As for what was our incredible history and culture. By accident – not design – I looked at the increasingly decrepit remnants of Scottish history and found one argument after another based on ‘evidence’ that wouldn’t be acceptable at High School level. Across the Net the vacuum this leaves plays into the hands of those engaged in media massaging and active extremism. There is currently no way to stem this, because of their enthusiasm for the task, allied to our inaction.
The Doomster Hill post showed the sorry state of Orkney’s Ring of Brodgar. It’s doing quite well compared to Orkney’s Stones of Stenness, where four of a likely dozen original stones aren’t even sufficient to give the clear impression of a stone circle set within the landscape.
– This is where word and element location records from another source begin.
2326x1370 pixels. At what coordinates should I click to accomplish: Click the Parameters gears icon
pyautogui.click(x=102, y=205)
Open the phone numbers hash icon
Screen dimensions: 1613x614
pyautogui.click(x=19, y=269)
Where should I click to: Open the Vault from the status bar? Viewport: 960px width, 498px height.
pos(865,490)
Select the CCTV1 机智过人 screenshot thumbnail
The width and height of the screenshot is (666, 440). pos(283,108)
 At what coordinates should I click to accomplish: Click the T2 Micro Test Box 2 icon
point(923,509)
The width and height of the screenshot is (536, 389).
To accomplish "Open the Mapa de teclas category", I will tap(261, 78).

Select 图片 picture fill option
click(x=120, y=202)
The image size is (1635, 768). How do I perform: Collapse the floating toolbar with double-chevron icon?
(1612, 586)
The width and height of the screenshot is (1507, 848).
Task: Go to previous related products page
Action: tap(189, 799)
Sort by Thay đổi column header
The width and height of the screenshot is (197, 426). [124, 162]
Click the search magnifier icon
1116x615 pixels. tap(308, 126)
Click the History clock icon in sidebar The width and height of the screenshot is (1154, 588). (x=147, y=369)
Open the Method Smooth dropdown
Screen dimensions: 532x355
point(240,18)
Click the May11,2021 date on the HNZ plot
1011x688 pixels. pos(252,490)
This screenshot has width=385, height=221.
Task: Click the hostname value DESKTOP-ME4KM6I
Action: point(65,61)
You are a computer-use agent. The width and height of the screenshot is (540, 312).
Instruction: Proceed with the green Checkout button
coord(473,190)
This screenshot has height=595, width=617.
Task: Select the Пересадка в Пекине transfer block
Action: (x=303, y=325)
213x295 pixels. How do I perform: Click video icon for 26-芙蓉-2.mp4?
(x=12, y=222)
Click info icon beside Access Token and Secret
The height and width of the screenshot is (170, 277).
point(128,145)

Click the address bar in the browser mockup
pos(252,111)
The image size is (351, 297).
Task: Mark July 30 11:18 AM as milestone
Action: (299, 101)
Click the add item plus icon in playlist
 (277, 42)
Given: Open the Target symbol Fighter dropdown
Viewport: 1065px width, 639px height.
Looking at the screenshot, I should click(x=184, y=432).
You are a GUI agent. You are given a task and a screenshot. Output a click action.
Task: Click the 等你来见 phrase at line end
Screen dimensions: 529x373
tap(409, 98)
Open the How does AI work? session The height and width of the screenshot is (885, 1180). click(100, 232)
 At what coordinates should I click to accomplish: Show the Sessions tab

Meanwhile the 5,000 year old legacy at Kilmartin Glen in Argyllshire . . . I guess Scots can have the Commonwealth Games ‘legacy’ instead, as I can’t see the cattle giving up on their scratching posts any time soon. The tartan does look especially natty alongside a new Scotland strip
Thanks to C Michael Hogan for the image of Stenness under Creative Commons Attribution-Share Alike 2.0 Generic.
In passing the above is a remarkably effective way to make the past vanish without anyone noticing. It would take endless numbers of human visitors many years to wipe a stone surface clean through touch alone. And the weight of just a human pressing on the stones might of itself never lead to fracture.
(It would take two people a morning to cattle fence those using nothing more than standard fence posts and ordinary fencing wire).
For myself – the pic in my Fbook feed yesterday is an obvious indication that I’ve been continuing with various game-related projects. To assist with that I’ll get the Alba and Courage sections out of the way after a quick break – so the site can get back to loading more quickly.